◆ Problems to solve
A – Reproduce the part of the abstract on 11R protein transduction starting at "Results— The 11R-EGFP" and ending at "media of the BA.".
B – According to the abstract on 11R protein transduction, how soon after the injection was 11R-EGFP transduced into the basilar artery?
C – Translate this sentence from the abstract on 11R protein transduction into Spanish: "Interestingly, 11R-fused fluorescent protein was transduced especially into the tunica media of the BA."

◆ Exercise passage

----------

Novel Protein Transduction Method by Using 11R
An Effective New Drug Delivery System for the Treatment of Cerebrovascular Diseases
Background and Purpose— A motif of 11 consecutive arginines (11R) is reported to be one of the most effective protein transduction domains for introducing proteins into the cell membrane. We therefore examined the transduction efficiency of 11R in cerebral arteries.
Methods— Basilar arteries (BAs) obtained from rats were incubated with either 11R-enhanced green fluorescent protein (11R-EGFP) or EGFP without 11R. After incubation, expression of 11R-EGFP or EGFP in BA serial sections was observed by fluorescence microscope. In an additional in vivo experiment, 11R-EGFP or EGFP was injected into the cisterna magna with or without subarachnoid hemorrhage. The 11R-EGFP or EGFP was injected just after the autologous blood injection, and then the expression of 11R-EGFP or EGFP in BA sections was also observed by fluorescence microscope.
Results— The 11R-EGFP signal was much stronger than that of EGFP in all layers of the rat BA, in both in vivo and ex vivo experiments. Moreover, the 11R-EGFP was transduced into the BA immediately (2 hours after the injection). Interestingly, 11R-fused fluorescent protein was transduced especially into the tunica media of the BA.

----------

Items in a dataset
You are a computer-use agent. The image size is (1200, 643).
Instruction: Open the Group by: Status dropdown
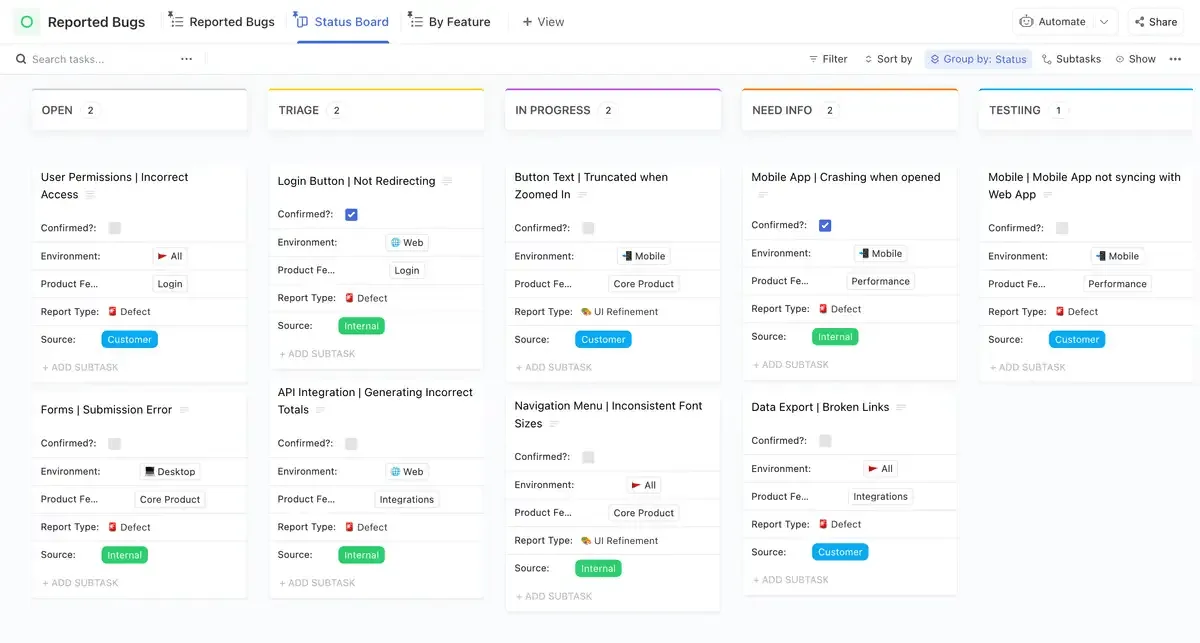pos(978,59)
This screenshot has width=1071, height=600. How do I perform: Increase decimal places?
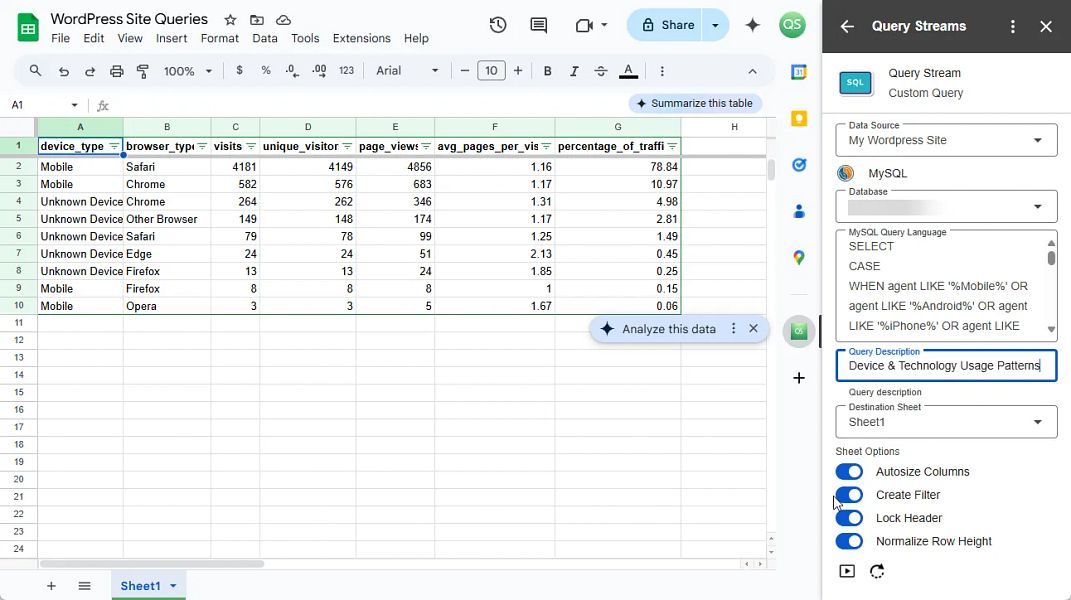point(319,71)
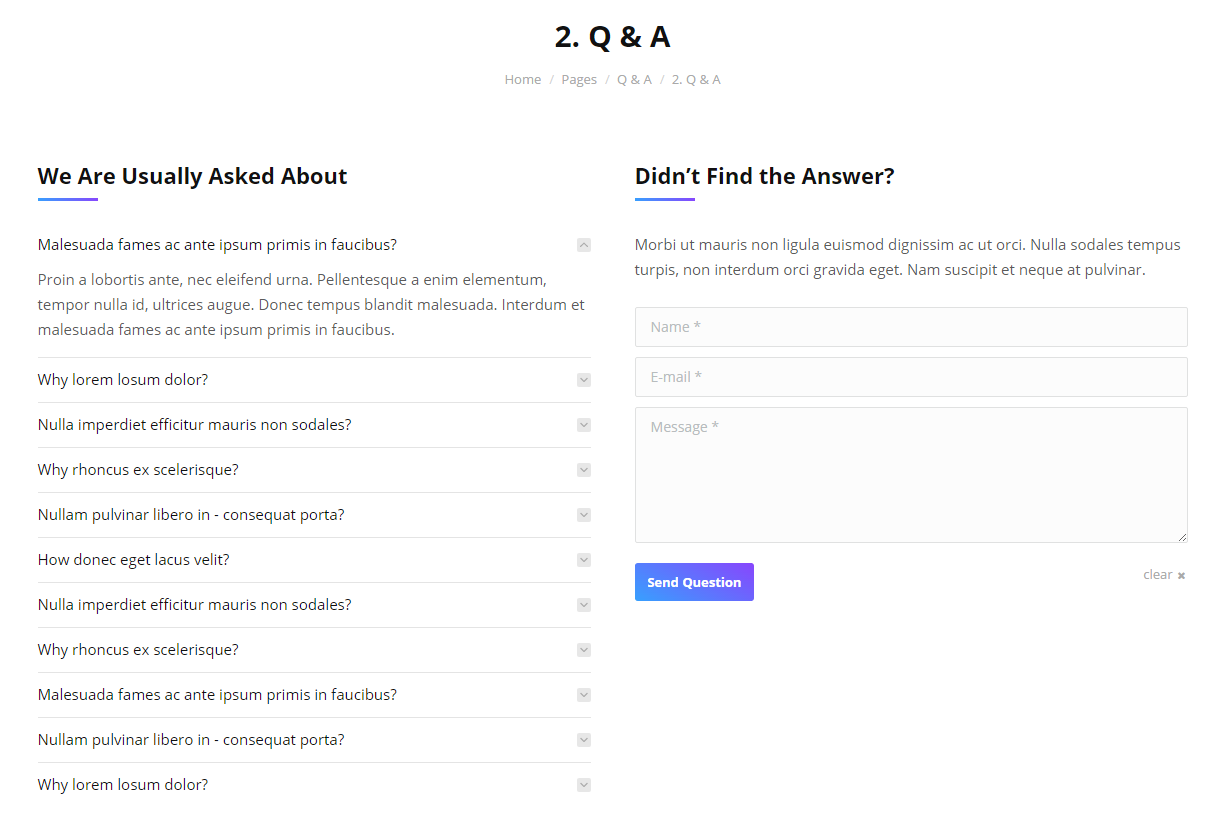Click into the E-mail field
This screenshot has width=1208, height=819.
911,377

----------

◆ Results in order
A –
Results— The 11R-EGFP signal was much stronger than that of EGFP in all layers of the rat BA, in both in vivo and ex vivo experiments. Moreover, the 11R-EGFP was transduced into the BA immediately (2 hours after the injection). Interestingly, 11R-fused fluorescent protein was transduced especially into the tunica media of the BA.

B – 2 hours after the injection.

C – Curiosamente, la proteína fluorescente fusionada a 11R se transdujo especialmente en la túnica media de la AB.